North Korea claims it tested this week a second known type of nuclear-capable underwater attack drone designed to destroy naval vessels and ports, adding to a flurry of weapons demonstrations this year that have heightened tensions with rivals
SEOUL, South Korea -- North Korea on Saturday claimed it tested this week a second known type of nuclear-capable underwater attack drone designed to destroy naval vessels and ports, adding to a flurry of weapons demonstrations this year that have heightened tensions with rivals.
The report of the four-day test came a day after the nuclear envoys of the United States, South Korea and Japan met in Seoul to discuss the growing North Korean nuclear threat and called for stronger international efforts to crack down on illicit North Korean activities funding its weapons program.
The North’s official Korean Central News Agency said the drone, named "Haeil-2" after a Korean word meaning tsunamis or tidal waves, traveled underwater for more than 71 hours before successfully detonating a mock warhead in waters near the eastern port city of Tanchon on Friday. KCNA said the test proved that the weapon could strike targets 1,000 kilometers (621 miles) away with “fatal attack ability.”
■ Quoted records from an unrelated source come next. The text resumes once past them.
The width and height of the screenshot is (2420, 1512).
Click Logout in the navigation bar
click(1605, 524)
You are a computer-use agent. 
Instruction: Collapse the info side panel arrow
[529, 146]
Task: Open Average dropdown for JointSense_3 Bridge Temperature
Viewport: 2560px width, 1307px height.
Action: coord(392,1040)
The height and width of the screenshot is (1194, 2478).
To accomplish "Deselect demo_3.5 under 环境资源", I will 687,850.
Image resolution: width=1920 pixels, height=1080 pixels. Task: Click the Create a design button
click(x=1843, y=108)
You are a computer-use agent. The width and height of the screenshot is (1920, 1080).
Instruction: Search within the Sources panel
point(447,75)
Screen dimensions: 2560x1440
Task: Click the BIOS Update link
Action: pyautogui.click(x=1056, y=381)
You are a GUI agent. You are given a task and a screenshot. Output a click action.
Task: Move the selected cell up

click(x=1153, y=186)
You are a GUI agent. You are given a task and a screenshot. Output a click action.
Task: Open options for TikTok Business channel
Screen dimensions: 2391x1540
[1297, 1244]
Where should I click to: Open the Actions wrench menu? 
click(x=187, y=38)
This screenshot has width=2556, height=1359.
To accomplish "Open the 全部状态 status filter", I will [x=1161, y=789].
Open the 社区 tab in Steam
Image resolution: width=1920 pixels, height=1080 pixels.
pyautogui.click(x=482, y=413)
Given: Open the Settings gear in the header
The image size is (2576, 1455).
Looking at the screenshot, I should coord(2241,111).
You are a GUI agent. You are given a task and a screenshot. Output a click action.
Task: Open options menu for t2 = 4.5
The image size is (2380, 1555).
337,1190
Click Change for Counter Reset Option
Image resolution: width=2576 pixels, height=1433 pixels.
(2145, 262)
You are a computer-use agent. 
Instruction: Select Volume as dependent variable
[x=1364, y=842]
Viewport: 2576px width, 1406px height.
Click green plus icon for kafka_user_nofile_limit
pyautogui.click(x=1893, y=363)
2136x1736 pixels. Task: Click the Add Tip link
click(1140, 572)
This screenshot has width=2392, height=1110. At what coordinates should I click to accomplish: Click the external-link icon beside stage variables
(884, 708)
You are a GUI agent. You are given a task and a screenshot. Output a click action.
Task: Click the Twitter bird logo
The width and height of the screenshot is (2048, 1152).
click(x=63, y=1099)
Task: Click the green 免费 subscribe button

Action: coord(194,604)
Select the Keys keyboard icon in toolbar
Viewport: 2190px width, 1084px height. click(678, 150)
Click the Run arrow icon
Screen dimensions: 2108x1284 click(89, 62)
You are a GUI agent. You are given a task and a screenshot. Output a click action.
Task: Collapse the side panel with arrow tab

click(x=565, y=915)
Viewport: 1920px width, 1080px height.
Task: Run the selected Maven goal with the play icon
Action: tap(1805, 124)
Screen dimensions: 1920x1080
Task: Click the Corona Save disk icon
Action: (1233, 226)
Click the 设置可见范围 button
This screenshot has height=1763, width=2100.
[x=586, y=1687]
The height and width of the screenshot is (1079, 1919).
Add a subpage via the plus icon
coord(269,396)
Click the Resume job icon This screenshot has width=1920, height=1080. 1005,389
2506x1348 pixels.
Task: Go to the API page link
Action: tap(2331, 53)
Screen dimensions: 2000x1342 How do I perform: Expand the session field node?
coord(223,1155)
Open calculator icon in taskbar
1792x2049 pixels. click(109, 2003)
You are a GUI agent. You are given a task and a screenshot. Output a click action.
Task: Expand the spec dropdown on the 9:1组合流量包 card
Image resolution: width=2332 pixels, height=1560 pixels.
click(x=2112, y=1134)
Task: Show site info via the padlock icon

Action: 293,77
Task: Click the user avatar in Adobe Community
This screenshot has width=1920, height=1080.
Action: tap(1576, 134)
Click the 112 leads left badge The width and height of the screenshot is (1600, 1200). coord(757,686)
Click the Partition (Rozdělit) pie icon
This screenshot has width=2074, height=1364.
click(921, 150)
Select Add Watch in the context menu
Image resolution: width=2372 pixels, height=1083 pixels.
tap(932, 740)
North Korean state media last month reported two tests of another drone, named “Haeil-1,” and described the weapon as capable of setting off a “radioactive tsunami” to destroy enemy vessels and ports.
Analysts, however, are skeptical whether such a device would add a meaningful new threat to North Korea’s growing nuclear arsenal built around missiles and whether it’s reasonable for the North to pursue such capabilities considering its still-limited supplies of nuclear bomb fuel. South Korea’s military has said it believes North Korean claims about Haeil-1 were likely “exaggerated or fabricated.”
On Friday, U.S. President Joe Biden’s special representative for North Korea, Sung Kim, met with his South Korean and Japanese counterparts in Seoul where they issued a joint statement calling for stronger international support to stem North Korean efforts to evade U.N. Security Council sanctions imposed over its nuclear weapons ambitions.
The envoys expressed particular concern about North Korea’s cybercrimes and illicit labor exports, which Seoul says could possibly expand as it further reopens its borders as COVID-19 fears ease.
North Korea in 2023 alone fired around 30 missiles in 11 different launch events, including an intercontinental ballistic missile that demonstrated potential range to reach the U.S. mainland and several shorter-range weapons designed to deliver nuclear strikes on South Korean targets.